(Collected data)
◇ ◇ ◇ ◇ ◇ ◇ ◇
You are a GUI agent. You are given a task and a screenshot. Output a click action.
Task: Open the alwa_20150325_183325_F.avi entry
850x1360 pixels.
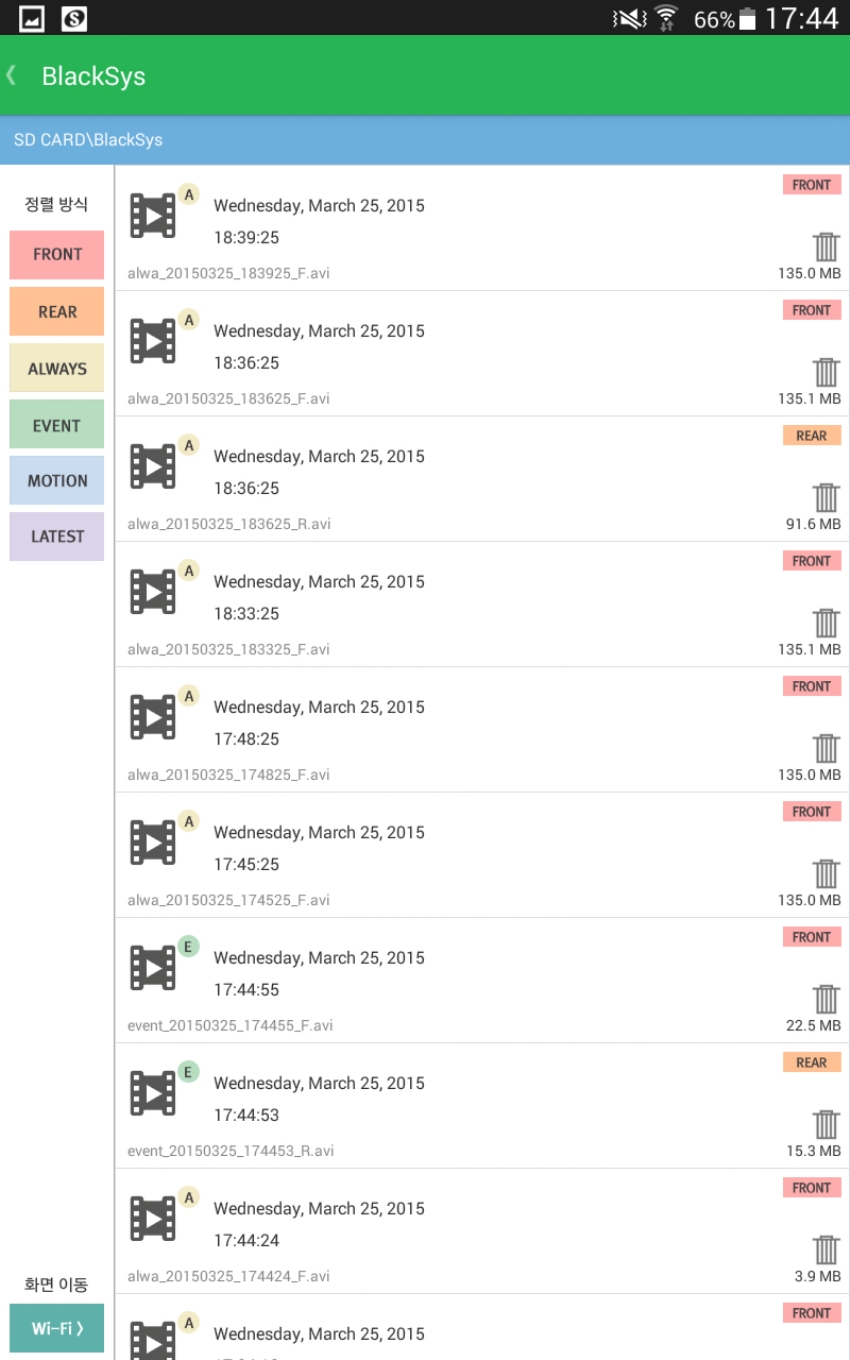(482, 604)
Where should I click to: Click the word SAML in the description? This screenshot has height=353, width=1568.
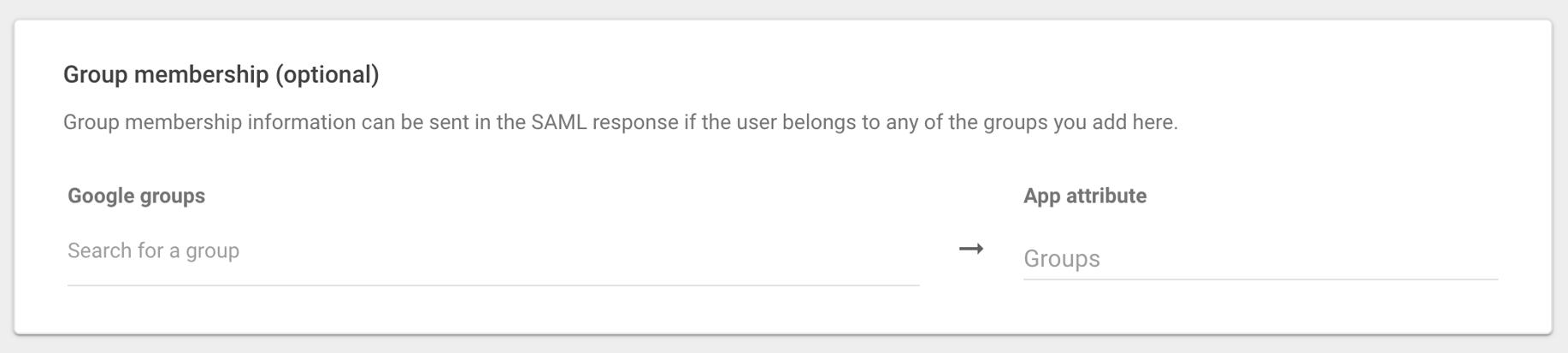(558, 122)
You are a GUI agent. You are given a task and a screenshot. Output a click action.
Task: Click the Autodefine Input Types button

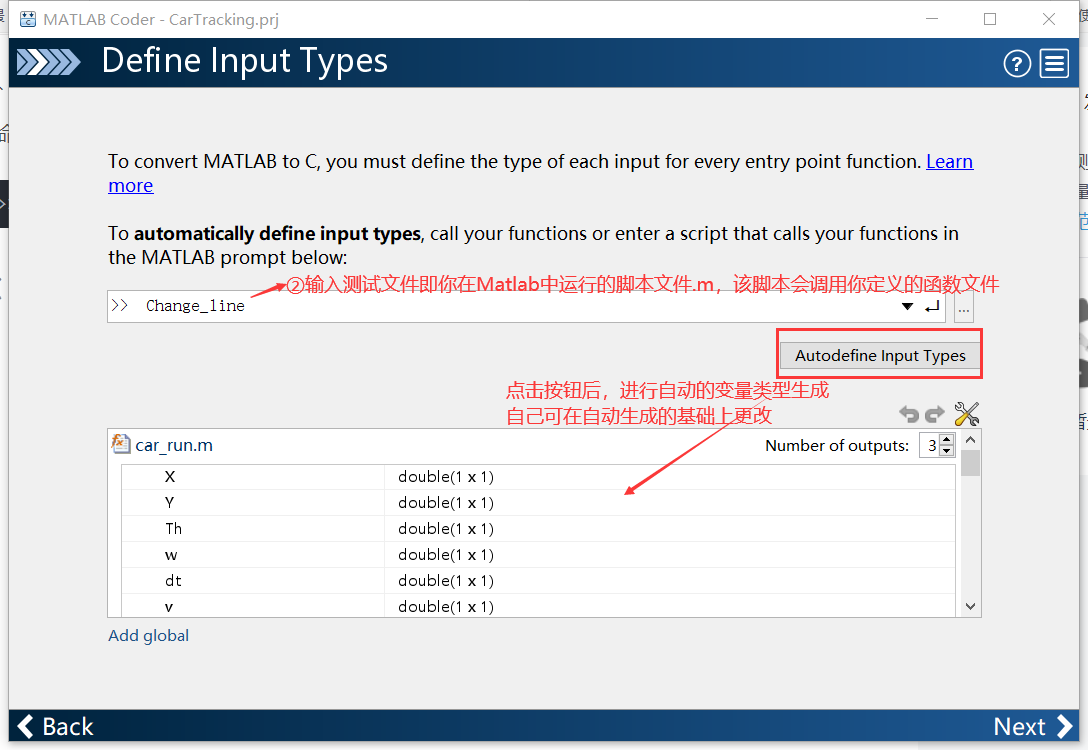tap(880, 355)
◇ ◇ ◇ ◇ ◇ ◇ ◇
- What you will do
The output is the records exactly as they read, with no pictures in it.

- Solution to the exercise
You are a GUI agent. You are given a task and a screenshot. Output a click action.
Task: Open the alwa_20150325_183325_F.avi entry
850x1360 pixels.
(482, 604)
Where should I click to: Click the word SAML in the description? This screenshot has height=353, width=1568.
(558, 122)
You are a GUI agent. You are given a task and a screenshot. Output a click action.
Task: Click the Autodefine Input Types button

tap(880, 355)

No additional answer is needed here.